たとえばベッドから車いすに移乗するときや浴槽に入るときなど、利用者は、介助する人が違っても介助方法が同じであれば、安心して介助を受けることができます。反対に、スタッフによってやり方が異なると、利用者は混乱して不安に感じます。その事業所で決められた介助方法をスタッフ全員が理解し身につけていれば、どのスタッフも同じ方法で対応できるはずです。

 

教えることの目標は、望ましい行動を引き出すことです。「正しいやり方は事業所によって多少違う場合もありますが、利用者介助でも文書作成でも、その事業所で統一された方法があり、それを教えられていれば、スタッフは求められている仕事を迷うことなくできるようになります。

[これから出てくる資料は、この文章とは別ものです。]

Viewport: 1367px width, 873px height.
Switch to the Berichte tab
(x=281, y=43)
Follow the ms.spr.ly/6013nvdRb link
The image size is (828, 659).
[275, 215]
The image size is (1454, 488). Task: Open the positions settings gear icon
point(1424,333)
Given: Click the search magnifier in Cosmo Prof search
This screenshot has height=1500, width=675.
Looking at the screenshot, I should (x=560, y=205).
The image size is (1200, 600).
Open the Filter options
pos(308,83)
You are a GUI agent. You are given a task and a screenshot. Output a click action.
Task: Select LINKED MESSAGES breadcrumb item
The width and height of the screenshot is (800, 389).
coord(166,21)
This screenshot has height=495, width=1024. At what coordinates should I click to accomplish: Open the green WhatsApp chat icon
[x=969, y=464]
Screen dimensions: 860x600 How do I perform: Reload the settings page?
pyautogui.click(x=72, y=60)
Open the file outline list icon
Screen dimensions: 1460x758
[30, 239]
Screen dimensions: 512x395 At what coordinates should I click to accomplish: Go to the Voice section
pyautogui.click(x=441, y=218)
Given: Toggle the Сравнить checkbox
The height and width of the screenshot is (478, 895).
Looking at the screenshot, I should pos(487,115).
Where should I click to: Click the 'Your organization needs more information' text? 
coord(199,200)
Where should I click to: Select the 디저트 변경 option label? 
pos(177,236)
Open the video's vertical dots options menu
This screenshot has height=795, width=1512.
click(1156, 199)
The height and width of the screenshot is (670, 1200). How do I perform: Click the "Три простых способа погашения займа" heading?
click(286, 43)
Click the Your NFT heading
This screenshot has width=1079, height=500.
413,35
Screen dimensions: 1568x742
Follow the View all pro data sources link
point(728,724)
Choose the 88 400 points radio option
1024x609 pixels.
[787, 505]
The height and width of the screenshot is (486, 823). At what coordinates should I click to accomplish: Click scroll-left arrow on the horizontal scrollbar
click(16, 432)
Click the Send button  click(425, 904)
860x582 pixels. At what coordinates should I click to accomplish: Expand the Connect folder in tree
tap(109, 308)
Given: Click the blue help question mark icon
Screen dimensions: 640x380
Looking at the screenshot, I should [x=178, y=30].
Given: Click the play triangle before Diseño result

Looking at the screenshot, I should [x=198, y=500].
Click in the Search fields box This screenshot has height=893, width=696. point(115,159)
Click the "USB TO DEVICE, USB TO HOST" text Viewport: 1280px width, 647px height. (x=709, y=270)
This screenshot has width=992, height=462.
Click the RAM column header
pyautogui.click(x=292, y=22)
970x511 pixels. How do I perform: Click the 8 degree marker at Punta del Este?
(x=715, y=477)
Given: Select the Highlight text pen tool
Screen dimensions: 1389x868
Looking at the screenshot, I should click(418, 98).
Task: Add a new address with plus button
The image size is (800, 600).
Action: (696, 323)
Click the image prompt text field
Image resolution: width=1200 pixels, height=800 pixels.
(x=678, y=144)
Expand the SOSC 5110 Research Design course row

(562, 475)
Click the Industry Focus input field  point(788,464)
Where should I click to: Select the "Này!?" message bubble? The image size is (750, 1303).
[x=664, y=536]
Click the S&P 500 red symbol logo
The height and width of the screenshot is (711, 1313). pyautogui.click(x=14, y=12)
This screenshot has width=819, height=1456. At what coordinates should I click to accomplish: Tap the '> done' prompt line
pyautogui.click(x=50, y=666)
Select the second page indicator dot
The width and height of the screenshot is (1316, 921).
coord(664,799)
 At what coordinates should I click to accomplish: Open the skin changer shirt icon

統一された方法とは、マニュアル、手順書といったものです。

 

特に新人は、何をしたらよいか、どのような手順で行ったらよいかがわからずにいます。事業所で「望ましい行動」を教えることは、大変重要なことです。また、中堅でもベテランでも、「望ましい行動」をしっかりと身につけたうえで応用させることが肝心です。

 

せっかく教えても、スタッフが全員いつでも教えられた通りに望ましい行動がとれるとは限りません。やり方は知っているのにやる気がなくてやらないスタッフ、決められた行動とは異なる行動をとるスタッフもいます。

 

できるのにやる気がないスタッフには、なぜその仕事を行うのかという必要性や、そのスタッフにやってもらいたい理由を伝えます。たとえば、脳卒中の後遺症や片麻痺のある利用者Fさんの食事介助については、「Fさんが楽しく食事をしたり、それによって心身の健康を保つお手伝いをすることが私たちの仕事です。Fさんは、あなたが朝声をかけるといつも笑顔を返してくれるでしょう。だから、食事介助もあなたにお願いしたいのです」というように声をかけます。

 

また、やり方が異なる場合には、「車いすの利用者さんがトイレを利用するときは、まず車いすを便器に対して30度の角度に接近させてブレーキをかけます」というように決められたやり方を具体的に説明します。

 

このようにスタッフのやる気を起こさせたり、やり方を修正させたりすることによって、チーム全体で望ましい行動がとれるようにすることは、教えることの基本になります。リーダーが直接指導する場合もあれば、リーダーが状況を把握して指導役に指名する場合もあります。